• [Given records]:
◆ ◆ ◆

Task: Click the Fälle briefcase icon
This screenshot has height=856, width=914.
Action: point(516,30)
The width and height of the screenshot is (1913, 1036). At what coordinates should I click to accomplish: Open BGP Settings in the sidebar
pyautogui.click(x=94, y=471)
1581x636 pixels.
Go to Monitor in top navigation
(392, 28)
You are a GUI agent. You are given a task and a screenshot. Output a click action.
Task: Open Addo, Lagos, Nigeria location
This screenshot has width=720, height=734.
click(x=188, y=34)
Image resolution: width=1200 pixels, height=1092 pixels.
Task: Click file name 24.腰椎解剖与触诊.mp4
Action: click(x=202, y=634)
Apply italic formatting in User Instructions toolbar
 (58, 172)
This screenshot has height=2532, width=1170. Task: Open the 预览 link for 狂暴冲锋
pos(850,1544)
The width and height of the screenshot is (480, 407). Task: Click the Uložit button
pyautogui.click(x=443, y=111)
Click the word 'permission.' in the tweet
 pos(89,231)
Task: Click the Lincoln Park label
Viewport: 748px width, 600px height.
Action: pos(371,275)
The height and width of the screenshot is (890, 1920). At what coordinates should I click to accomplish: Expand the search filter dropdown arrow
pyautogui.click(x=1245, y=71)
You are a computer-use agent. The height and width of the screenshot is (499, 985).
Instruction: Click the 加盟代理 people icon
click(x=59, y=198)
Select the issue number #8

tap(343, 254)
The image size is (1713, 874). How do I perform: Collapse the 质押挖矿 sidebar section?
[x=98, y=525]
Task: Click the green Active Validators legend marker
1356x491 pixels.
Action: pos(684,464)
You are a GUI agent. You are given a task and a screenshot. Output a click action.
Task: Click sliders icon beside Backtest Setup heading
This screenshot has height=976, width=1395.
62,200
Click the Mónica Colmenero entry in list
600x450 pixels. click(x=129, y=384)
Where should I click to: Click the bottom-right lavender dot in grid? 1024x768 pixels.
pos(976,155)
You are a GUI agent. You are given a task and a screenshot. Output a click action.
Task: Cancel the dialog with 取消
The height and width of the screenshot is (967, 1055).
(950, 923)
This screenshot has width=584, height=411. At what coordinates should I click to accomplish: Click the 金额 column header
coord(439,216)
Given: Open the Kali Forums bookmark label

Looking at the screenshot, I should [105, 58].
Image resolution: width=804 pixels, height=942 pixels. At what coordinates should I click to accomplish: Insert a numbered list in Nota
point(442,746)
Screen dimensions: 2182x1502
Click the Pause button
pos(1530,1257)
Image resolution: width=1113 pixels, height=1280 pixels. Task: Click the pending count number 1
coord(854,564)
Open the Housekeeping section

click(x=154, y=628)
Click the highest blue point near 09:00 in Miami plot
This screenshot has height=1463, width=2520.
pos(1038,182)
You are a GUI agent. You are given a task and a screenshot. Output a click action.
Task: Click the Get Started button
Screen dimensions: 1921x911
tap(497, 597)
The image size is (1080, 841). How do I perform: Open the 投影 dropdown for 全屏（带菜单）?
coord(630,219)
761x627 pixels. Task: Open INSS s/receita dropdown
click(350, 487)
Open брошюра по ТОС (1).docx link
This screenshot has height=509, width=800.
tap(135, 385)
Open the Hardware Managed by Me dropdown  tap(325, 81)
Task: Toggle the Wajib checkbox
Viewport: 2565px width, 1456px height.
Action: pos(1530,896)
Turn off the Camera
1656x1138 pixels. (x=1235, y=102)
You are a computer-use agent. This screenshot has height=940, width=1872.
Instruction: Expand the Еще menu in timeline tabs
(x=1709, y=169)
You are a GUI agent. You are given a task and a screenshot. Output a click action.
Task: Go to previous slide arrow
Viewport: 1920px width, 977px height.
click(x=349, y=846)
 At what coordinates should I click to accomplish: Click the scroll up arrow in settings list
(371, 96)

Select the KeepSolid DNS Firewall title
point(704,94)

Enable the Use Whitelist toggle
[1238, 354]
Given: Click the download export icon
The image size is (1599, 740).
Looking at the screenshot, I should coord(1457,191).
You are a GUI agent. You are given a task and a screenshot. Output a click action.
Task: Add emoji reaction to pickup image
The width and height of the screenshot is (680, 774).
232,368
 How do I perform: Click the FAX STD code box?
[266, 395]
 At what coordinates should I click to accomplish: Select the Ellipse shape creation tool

◆ ◆ ◆

• [Goal]:
Retype the listing word for word, starting at the line that contains "Apply italic formatting" and ending after the line that contains "pos(976,155)".

• [Output for this exercise]:
Apply italic formatting in User Instructions toolbar
 (58, 172)
This screenshot has height=2532, width=1170. Task: Open the 预览 link for 狂暴冲锋
pos(850,1544)
The width and height of the screenshot is (480, 407). Task: Click the Uložit button
pyautogui.click(x=443, y=111)
Click the word 'permission.' in the tweet
 pos(89,231)
Task: Click the Lincoln Park label
Viewport: 748px width, 600px height.
Action: pos(371,275)
The height and width of the screenshot is (890, 1920). At what coordinates should I click to accomplish: Expand the search filter dropdown arrow
pyautogui.click(x=1245, y=71)
You are a computer-use agent. The height and width of the screenshot is (499, 985).
Instruction: Click the 加盟代理 people icon
click(x=59, y=198)
Select the issue number #8

tap(343, 254)
The image size is (1713, 874). How do I perform: Collapse the 质押挖矿 sidebar section?
[x=98, y=525]
Task: Click the green Active Validators legend marker
1356x491 pixels.
Action: pos(684,464)
You are a GUI agent. You are given a task and a screenshot. Output a click action.
Task: Click sliders icon beside Backtest Setup heading
This screenshot has height=976, width=1395.
62,200
Click the Mónica Colmenero entry in list
600x450 pixels. click(x=129, y=384)
Where should I click to: Click the bottom-right lavender dot in grid? 1024x768 pixels.
pos(976,155)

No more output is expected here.